When oral intake is deemed unsafe, decisions to withhold oral feeding and to forgo artificial means of providing nutrition are deemed to be ethically and legally sanctioned when the decision is made by a capable patient or their legally recognized substitute decision-maker. The issue arises when the family attempts to withhold nutrition from incapable patients even if feeding is safe and accepted by patients. The motivation behind families requesting staff to stop oral hydration or nutrition is often based on an interpretation of a prior expressed wish. However, in many cases, these verbal or written instructions make no explicit reference to hand-feeding. Families may interpret assisted hand-feeding as a life-prolonging intervention; however, for the healthcare team, supporting the family’s request is interpreted as condoning neglect and endangerment of a vulnerable patient [51]. This is where the goals of care need to be addressed between clinical team and patient. The choice of withholding or ceasing nutrition care in these patients is a difficult task that should be carefully discussed with caregivers; even then, emotional and/or ethical conflicts among family, carers, and/or healthcare team members will undoubtedly arise from time to time [32].

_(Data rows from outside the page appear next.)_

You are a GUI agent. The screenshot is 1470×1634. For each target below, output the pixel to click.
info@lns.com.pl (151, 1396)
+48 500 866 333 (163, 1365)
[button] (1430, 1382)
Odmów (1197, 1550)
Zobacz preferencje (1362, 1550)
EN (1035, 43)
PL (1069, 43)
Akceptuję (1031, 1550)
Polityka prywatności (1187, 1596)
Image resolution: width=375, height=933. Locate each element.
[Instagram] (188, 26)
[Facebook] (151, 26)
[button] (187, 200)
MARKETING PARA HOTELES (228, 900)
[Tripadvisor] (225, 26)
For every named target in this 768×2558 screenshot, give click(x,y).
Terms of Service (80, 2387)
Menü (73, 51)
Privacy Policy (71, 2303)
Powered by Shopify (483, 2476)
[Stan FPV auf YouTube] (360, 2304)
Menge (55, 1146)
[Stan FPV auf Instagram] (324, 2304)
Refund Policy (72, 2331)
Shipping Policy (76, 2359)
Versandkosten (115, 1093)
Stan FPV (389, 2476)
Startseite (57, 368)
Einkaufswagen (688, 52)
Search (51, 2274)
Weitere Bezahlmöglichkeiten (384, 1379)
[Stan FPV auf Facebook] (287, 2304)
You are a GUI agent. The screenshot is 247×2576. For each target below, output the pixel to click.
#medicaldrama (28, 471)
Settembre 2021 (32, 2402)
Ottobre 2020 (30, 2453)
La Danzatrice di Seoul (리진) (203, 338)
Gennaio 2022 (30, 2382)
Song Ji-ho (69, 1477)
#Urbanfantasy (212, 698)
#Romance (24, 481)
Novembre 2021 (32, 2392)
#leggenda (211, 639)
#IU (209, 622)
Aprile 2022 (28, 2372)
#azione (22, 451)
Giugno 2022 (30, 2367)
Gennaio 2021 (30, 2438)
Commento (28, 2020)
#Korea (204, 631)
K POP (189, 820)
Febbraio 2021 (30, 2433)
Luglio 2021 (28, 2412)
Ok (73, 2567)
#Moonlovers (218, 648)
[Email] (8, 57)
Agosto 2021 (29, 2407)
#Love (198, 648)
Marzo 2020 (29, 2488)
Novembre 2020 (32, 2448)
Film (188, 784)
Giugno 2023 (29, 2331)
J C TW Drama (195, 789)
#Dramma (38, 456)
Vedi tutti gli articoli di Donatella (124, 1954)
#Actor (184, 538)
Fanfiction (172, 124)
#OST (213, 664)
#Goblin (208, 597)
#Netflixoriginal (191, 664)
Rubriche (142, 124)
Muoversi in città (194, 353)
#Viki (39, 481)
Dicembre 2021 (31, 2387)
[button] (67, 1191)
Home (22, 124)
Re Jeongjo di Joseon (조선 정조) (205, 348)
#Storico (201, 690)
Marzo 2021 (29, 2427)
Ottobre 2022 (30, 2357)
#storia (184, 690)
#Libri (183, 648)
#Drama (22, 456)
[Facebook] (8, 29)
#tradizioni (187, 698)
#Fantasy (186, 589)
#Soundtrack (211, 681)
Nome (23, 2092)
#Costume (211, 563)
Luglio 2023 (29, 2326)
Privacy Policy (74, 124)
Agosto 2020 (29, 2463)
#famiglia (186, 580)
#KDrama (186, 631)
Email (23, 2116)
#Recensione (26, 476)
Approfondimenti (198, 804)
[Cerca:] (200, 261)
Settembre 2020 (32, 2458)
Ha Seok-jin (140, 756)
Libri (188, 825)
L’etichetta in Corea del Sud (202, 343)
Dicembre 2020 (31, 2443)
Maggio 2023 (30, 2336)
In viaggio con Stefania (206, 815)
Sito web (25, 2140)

7 Conclusions and Take-Home Points

Decision-making at the end of life involves knowledge and consideration of the legal, ethical, cultural, religious, and personal values involved in the issue at hand. This chapter illustrates the unique complexities when considering nutrition therapy (by oral and artificial means) at the end of life. These implications become more poignant in the current world where the aim is comfort at the end of life [52]. Clear goals of care need to be addressed when patient is entering a palliative or terminal phase in their life.